Thursday 28 July 2011

Day 1 and 2 - Starting exercise again

I haven't been completely lazy for the past 18 months. I still walk to and from uni and do bush-walks, go swimming etc..

But, since starting a new relationship and being sooo comfortable in it...I began  to slack on keeping track of what I ate and stopped doing deliberate exercise like going for walks; which I used to do once a night for about 30 minutes. At one point I was even doing 3 (THREE!) half an hour walks a day.

I felt so much happier about my body back then.
I'm happy in general with my life at the moment, but partly that's because I feel like I don't have to impress anyone any more...yep...my poor poor boyfriend is getting a happy but slowly fatter and fatter girlfriend. That's the harsh truth.

I always felt like I never really put on weight. I've never been skinny, but, I've always seemed to stay around a moderate weight, nothing too serious or depressing but nothing spectacular either.
But, since being in this relationship, my first ever one, as well as starting university 18 months ago, I've been tired and stressed but content with everything. Too relaxed. When winter came I started having porridge everyday without a care in the world. You may think porridge is just oats and milk and surely isn't that bad for a person. And that is true....when you don't heap tablespoons and tablespoons of brown sugar over it. Which I did. I would have a bowl of porridge as an afternoon snack after uni! Disgusting, I know.

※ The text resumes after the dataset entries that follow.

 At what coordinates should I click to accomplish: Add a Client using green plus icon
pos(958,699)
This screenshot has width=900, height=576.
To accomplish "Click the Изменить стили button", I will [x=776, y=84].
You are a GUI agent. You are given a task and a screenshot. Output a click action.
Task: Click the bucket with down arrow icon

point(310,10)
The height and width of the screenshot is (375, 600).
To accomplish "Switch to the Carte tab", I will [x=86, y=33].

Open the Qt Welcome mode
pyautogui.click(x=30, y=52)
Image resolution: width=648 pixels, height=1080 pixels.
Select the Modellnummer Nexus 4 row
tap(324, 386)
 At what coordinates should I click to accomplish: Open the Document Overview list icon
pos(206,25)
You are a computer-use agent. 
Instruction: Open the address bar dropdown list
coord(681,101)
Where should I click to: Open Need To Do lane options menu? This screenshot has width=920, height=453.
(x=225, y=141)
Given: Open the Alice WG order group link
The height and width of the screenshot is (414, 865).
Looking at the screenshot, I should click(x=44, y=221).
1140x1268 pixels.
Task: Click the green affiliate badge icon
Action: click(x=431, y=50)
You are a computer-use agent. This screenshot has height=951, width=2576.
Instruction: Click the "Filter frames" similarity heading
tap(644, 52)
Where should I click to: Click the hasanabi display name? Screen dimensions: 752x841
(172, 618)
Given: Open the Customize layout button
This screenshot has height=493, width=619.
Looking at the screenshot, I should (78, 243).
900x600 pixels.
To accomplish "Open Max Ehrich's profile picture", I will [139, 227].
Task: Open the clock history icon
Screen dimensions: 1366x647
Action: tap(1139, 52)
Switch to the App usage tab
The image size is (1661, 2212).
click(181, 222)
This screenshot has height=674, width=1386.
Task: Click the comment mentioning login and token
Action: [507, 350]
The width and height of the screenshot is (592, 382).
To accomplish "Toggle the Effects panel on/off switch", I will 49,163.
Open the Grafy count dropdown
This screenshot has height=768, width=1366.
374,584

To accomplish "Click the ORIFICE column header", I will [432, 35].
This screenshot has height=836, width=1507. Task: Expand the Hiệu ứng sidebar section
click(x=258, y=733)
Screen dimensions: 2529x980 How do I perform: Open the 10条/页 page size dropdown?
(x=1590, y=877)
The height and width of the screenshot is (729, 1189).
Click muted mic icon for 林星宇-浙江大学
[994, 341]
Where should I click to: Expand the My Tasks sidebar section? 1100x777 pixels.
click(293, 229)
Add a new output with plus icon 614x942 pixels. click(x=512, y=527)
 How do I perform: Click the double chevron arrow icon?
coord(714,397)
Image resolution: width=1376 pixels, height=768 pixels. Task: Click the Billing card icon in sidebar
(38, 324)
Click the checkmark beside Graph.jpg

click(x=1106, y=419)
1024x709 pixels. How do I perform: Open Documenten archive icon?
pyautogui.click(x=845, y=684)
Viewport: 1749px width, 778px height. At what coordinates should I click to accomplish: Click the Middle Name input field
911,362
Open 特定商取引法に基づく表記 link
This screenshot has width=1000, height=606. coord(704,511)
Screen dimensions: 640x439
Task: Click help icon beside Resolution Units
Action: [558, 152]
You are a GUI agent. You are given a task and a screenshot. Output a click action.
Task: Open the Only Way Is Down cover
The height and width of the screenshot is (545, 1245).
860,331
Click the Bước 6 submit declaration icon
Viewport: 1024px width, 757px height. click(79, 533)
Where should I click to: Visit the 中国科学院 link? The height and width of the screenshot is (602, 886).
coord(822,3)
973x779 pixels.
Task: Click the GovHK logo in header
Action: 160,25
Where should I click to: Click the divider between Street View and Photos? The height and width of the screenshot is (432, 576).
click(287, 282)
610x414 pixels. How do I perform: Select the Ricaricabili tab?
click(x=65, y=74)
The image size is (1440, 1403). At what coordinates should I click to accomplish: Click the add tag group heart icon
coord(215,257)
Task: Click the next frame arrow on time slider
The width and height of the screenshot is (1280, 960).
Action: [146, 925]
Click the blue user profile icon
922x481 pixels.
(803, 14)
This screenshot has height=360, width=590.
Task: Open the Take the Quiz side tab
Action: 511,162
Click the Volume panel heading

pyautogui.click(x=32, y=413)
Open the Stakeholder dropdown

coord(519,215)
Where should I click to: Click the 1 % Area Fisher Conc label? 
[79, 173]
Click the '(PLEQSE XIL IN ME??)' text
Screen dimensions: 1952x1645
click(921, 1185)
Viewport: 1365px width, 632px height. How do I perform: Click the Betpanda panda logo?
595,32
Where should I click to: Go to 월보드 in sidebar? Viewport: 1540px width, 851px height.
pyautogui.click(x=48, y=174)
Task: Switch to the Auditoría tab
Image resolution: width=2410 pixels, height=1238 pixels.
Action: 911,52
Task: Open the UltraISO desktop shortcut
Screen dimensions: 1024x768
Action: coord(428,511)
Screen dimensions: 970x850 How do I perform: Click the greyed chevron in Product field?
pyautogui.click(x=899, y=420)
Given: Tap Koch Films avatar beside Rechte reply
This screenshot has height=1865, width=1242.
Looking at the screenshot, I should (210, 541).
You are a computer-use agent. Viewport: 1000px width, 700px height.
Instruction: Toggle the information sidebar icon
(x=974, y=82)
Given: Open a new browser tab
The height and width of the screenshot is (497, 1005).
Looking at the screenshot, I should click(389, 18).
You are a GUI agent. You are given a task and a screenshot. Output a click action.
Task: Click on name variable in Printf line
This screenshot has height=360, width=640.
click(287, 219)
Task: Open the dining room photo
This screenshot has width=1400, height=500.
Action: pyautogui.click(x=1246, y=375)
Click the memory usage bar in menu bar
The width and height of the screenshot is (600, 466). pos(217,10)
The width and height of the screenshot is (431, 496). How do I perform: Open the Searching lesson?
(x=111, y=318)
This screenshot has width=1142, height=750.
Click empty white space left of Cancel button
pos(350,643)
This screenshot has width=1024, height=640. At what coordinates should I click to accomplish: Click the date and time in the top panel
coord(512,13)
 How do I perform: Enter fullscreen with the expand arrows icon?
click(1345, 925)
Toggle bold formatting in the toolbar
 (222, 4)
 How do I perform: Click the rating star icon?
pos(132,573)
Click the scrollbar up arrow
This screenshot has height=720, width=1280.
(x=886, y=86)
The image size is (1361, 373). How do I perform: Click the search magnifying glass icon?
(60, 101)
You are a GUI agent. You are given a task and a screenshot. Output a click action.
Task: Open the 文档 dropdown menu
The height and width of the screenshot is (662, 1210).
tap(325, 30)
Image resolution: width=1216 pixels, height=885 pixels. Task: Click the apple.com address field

Anyway, back to what every person trying to lose a bit of weight wants to know - what exercise am I doing?

Well, since I've been through these fitness phases time and time again, each phase ended because of one crucial factor- sheer and utter BOREDOM!

So I really want to vary my workouts this time.

DAY ONE:
High intensity intervals on the exercise bike; 8 second sprint, 12 second rest for 20 minutes.

As the bike clock told me I was nearing the 10 minute mark I was beginning to suffer from a bad case of boredom which made me focus on my tiredness. So I stopped at 10 minutes. Watched some more of my tv show and did another lot of 10minutes a bit later.
So day one 20 minutes of exercise... definitely not enough but definitely better than nothing! And I felt great afterwards, just great. My bad mood which I was previously in left and I felt more energised for the rest of the day. My lack of exercise might explain why I keep falling asleep in all my lectures, you have to use energy to create energy.

DAY TWO
5-10 minutes of 12kg dumbells weights. (Did moves like squats, bicep curls, triceps, side lifts)
2 minute warmup on the exercise bike
20 minutes (approx) of Tae-Bo exercise video called Tae Bo Basic
8 minute Tae Bo workout (which uses similar moves to the basic video but faster and less reps - its pretty intense)

So, overall I did about 35 minutes today. I really want to build up some arm muscle, I used to have heaps from surfing regularly and lifting shopping bags at my old job, but now I don't do either.

Another thing I aim to regain is some definition in my legs. You know that line that appears around your inner thigh area when you lift your legs - like when your walking or even just lifting your leg up and forward in front of the mirror. I used to see that so clearly. And now its pretty much disappeared altogether.

They say you should stick with something for 6 weeks before you will get into a routine. So if I can keep this blog going for 6 weeks recording my journey, that will be a major achievement!

And my 2 weeks goal? Feel less tired at university.

I will also weigh myself this week (argh I'm scared! I've never been over 70kg...but I have a feeling I will be well over that now...I'm so scared to look at the scales...It will really put how hard this journey is going to be in perspective).